(Data items)
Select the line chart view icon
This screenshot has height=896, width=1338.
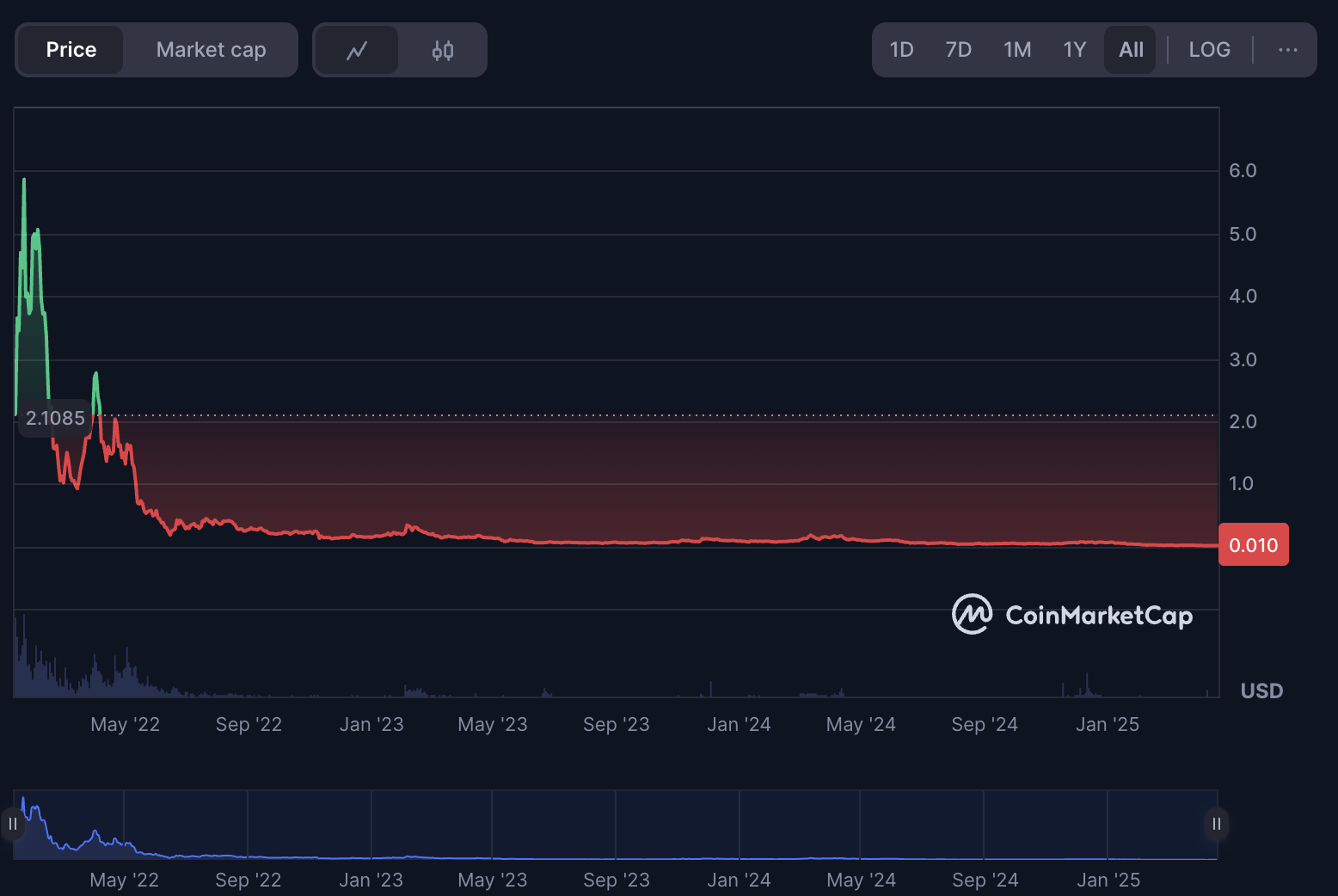[x=356, y=51]
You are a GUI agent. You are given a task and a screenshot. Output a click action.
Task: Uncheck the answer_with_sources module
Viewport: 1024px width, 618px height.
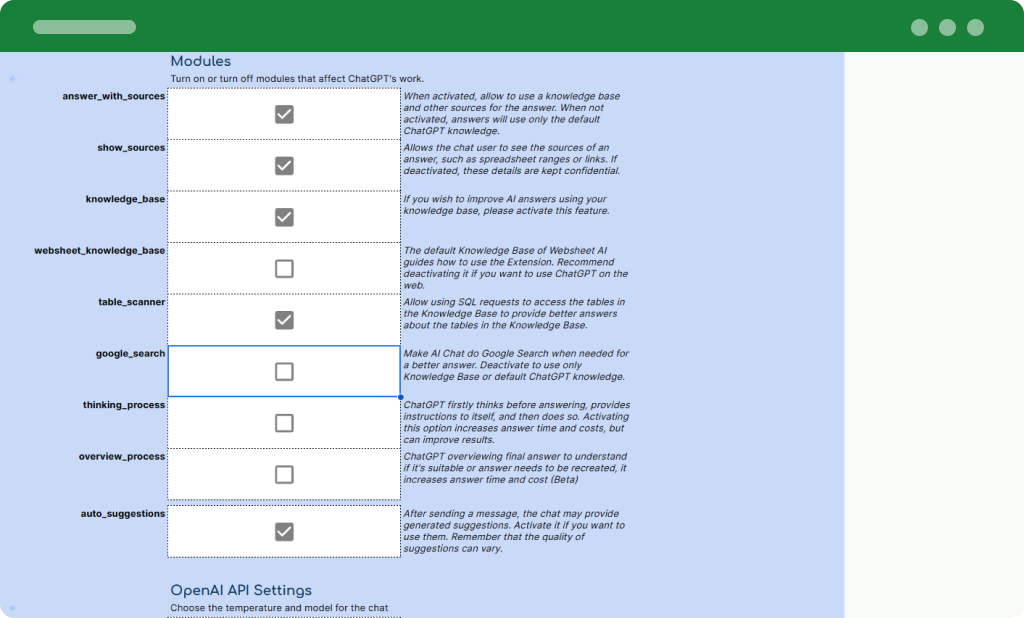[284, 113]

**Try it**
From the line containing "You are a GUI" to the last line of the records above, return each line exactly, both ends included, and nothing more. Leave out the pictures.

**Exercise solution**
You are a GUI agent. You are given a task and a screenshot. Output a click action.
Task: Uncheck the answer_with_sources module
Viewport: 1024px width, 618px height.
[284, 113]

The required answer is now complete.